= Deriades =

King of Pentapotamia in Greek Mythology

King Deriades (Δηριάδης) was a prominent figure in Greek mythology, featured as the king of the Indians in Nonnus of Panopolis epic poem, Dionysiaca. He serves as the primary antagonist to Dionysus during the god's mythical campaign to conquer India. The term "Indian" in Greco-Roman literature typically referred to the peoples of the Indus Valley.

== Background ==
King Deriades is described as the son of Hydaspes, the god of the river Hydaspes (modern-day Jhelum River in the Punjab region), and Astris, a celestial nymph. His divine lineage ties him to the natural elements of his homeland and positions him as a powerful mortal adversary.

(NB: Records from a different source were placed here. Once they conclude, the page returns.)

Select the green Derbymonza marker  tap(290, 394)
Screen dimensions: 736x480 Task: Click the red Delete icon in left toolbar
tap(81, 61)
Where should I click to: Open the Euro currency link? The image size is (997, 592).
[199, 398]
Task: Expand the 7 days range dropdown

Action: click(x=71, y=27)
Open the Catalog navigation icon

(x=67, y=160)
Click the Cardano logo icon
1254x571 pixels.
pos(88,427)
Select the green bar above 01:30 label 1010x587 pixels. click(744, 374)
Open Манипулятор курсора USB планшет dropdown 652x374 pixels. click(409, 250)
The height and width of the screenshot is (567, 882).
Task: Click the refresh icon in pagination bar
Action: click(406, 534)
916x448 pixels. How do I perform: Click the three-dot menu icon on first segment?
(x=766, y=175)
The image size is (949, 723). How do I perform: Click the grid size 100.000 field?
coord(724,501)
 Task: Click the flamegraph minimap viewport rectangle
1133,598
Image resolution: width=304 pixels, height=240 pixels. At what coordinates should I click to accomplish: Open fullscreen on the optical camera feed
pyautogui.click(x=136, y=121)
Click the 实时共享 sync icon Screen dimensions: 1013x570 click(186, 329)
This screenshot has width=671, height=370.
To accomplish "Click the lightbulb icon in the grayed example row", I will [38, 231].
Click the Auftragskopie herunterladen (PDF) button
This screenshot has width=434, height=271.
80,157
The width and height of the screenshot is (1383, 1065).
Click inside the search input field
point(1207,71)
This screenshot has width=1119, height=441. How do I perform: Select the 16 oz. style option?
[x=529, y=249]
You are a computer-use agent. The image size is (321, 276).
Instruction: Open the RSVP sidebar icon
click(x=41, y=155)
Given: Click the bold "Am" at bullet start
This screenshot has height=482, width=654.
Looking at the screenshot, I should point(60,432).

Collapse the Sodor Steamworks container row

Deriades ruled over the Indian (Modern day Indus Valley) forces and led the resistance against Dionysus, who sought to spread his cult and establish his divinity in the East.

== Mythology ==
In the Dionysiaca, King Deriades is portrayed as a formidable and proud ruler, embodying resistance to Dionysus's divine mission. Some key aspects of his role include:

Leader of the Indian Army

Deriades commands a vast coalition of warriors, often described in grandiose terms. His army includes mighty champions such as Colletes, and his forces are depicted as exotic and immensely powerful.

Conflict with Dionysus

Deriades defies Dionysus's claim to godhood and refuses to accept his cult. This sets the stage for a series of epic battles between the armies of Dionysus and the Indus Valley forces.

Defeat and Death

Despite his valor and the strength of his army, Deriades is ultimately defeated. His death signifies the triumph of divine will and the inevitable success of Dionysus's mission.

== Cultural and historical context ==
Although Deriades is a fictional character, his story in the Dionysiaca draws inspiration from the Greeks' historical encounters with the Indus Valley, particularly during Alexander's invasion of the Indus Valley in 326 BCE. The Greek conception of "India" blended real geography with mythological imagery, and Deriades embodies this synthesis.